Last week another institution of a different sort passed away, Esther Williams. (In addition to collecting Peter Pan ephemera, I also collect film soundtrack records.) One of my favorite films with the great swimming star is Neptune’s Daughter starring Ricardo Montalban and the great Betty Garrett. The film featured Frank Loessor’s “Baby, It’s Cold Outside” which Esther sung with Ricardo. Even better was a Carol Burnett take-off that she performed with Ricardo years later on her television series. As Esther, Carol first sang the duet with Ricardo and then walked out to her veranda and after diving in a pool, sang a second song while swimming above and under water. Very funny!

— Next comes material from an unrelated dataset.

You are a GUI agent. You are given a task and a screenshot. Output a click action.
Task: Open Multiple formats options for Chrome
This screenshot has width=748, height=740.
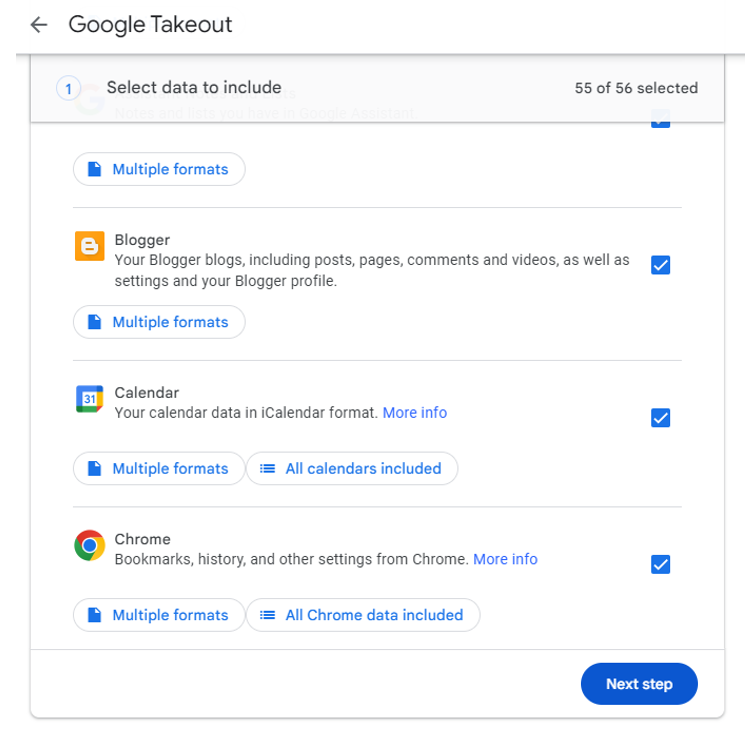[159, 615]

Isn’t it strange when one of our living institutions leaves us? They seem so permanent until then. Williams was a witty and sharp cookie who enjoyed her success even while she could not understand it. When I was in college, a friend of mine named Moira Berkeley wrote a beautiful poem about life; how precious it is and that the things we create remain while the creator eventually perishes. Yet, biblically speaking, the Creator remains while we, his creations, also perish. It all makes sense, the wonders of ancient Greece, Michelangelo’s and Leonardo’s works; but sometimes I wish it was the other way around.